Laporan Wartawan Tribunnews.com, Gita Irawan
TRIBUNNEWS.COM, JAKARTA – Kasubdit III Dittipdsiber Bareskrim Polri Kombes Pol Kurniadi mengatakan pihaknya punya cara sendiri untuk menegakkan hukum terhadap pelaku penyebar hoax yang masih “polos” atau tidak memahami apa yang disebarkannya adalah hoax.
Ia mengatakan, pihaknya tidak memasang kaca mata kuda dalam menangani para pelaku tersebut namun menggunakan pendekatan restoratif justice.
Hal itu disampaikannya dalam Diskusi Publik Institute for Indonesia Local Policy Studies (ILPOS) dengan tema “Menjadi Pemilih Cerdas Melawan Maraknya Hoax dan Ujaran Kebencian Jelang Pemilu 2019” pada Kamis (10/1/2019) di Matraman, Jakarta Pusat.
“Setelah kita lakukan tindakan kita dalami kita profiling, pelakunya ada, kita lakukan penegakan hukum. Law enforcement disini Polisi tidak semata mata tutup mata pake kacamata kuda, pokoknya dia melanggar aturan,” kata Kurniadi.
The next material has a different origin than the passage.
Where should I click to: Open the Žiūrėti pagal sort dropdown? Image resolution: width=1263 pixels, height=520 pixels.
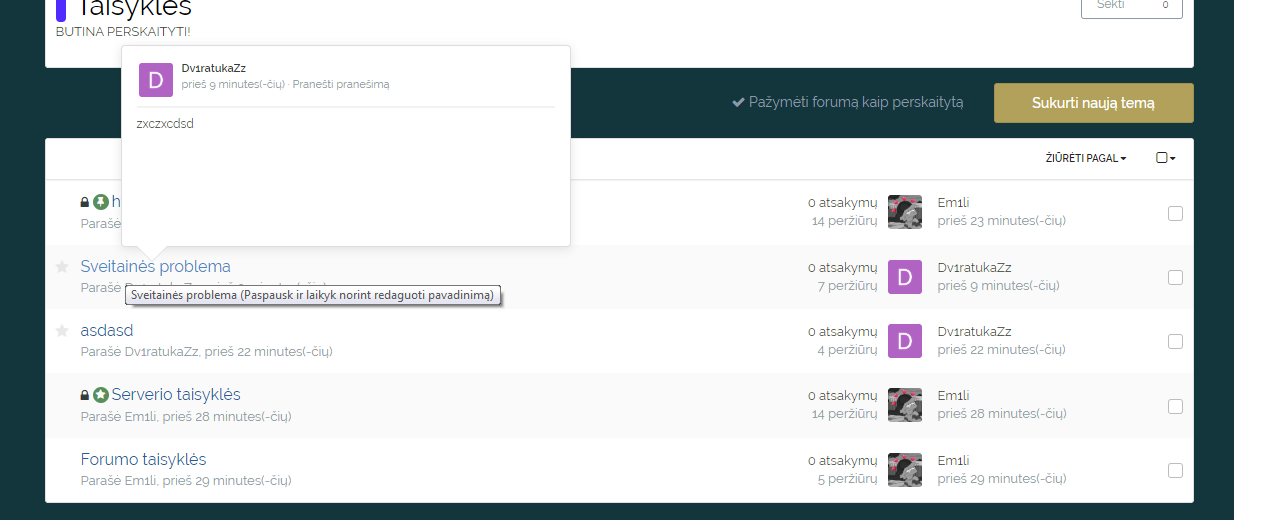1086,158
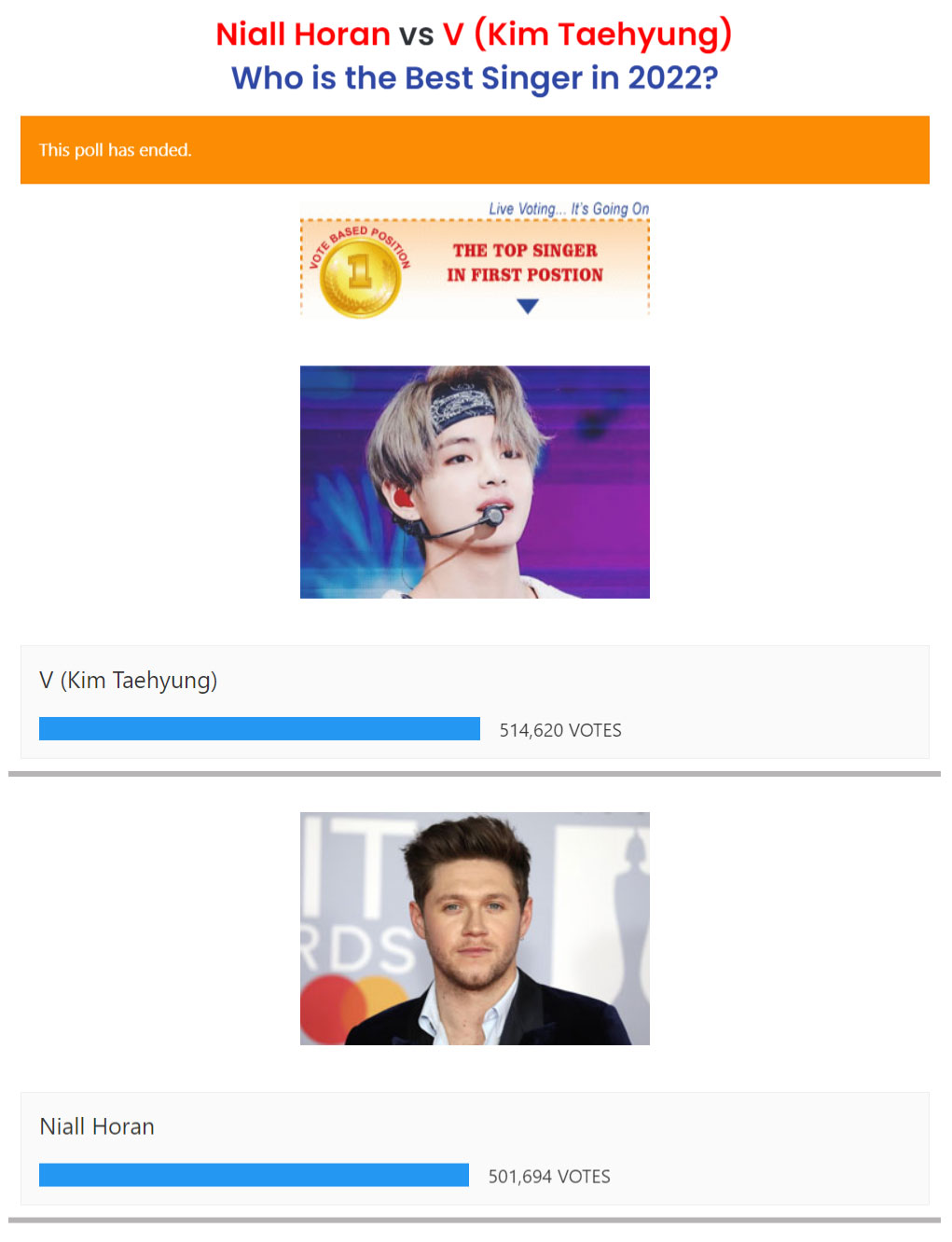Click the red in-ear monitor in V's photo
The height and width of the screenshot is (1242, 952).
click(403, 498)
Baca: Soal Hoax 7 Kontainer Surat Suara Tercoblos, Andi Arief Bisa Dijerat UU ITE
Ia mengatakan, selama 2018 ada beberapa kasus yang dilakukan dengan metode penegakan hukum restoratif justice.
Hal itu dilakukannya karena melihat perkembangan teknologi yang terlalu cepat.
“Karena kita memandang perkembangan teknologi kita itu terlalu cepat, budaya kita itu masih menyesuaikan perkembangan teknologi itu,” kata Kurniadi.
Sebagai contoh, ia menceritakan pengalamannya ketika menangani sejumlah pelaku hoax tentang penculikan anak yang pelakunya adalah ibu-ibu.
“Setelan kita lakukan penangakapan mereka bertanya, ‘Pak emang itu salah ya?’ Itu ada 8 tersangka kalau mau proses hukum. Pelakunya adalah ibu-ibu semua,” kata Kurniadi.
Ia menilainya wajar karena hoax tersebut nerkaitan dengan penculikan anak yang membuat para pelaku khawatir sehingga menyebarkannya.
Setelah melakukan penangkapan timnya kemudian menyita handphonenya dan mengembalikannya lagi.
“Biasanya yang kita lakukan, di dalam groupnya share ‘Mohon maaf yang saya lakukan pada tanggal sekian pada bapak ibu sekalian bahwa itu adalah ternyata berita bohong’. Nah ini adalah restoratif justice untuk menghindari masyarakat yang tertinggal dalam mengejar teknologi,” kata Kurniadi.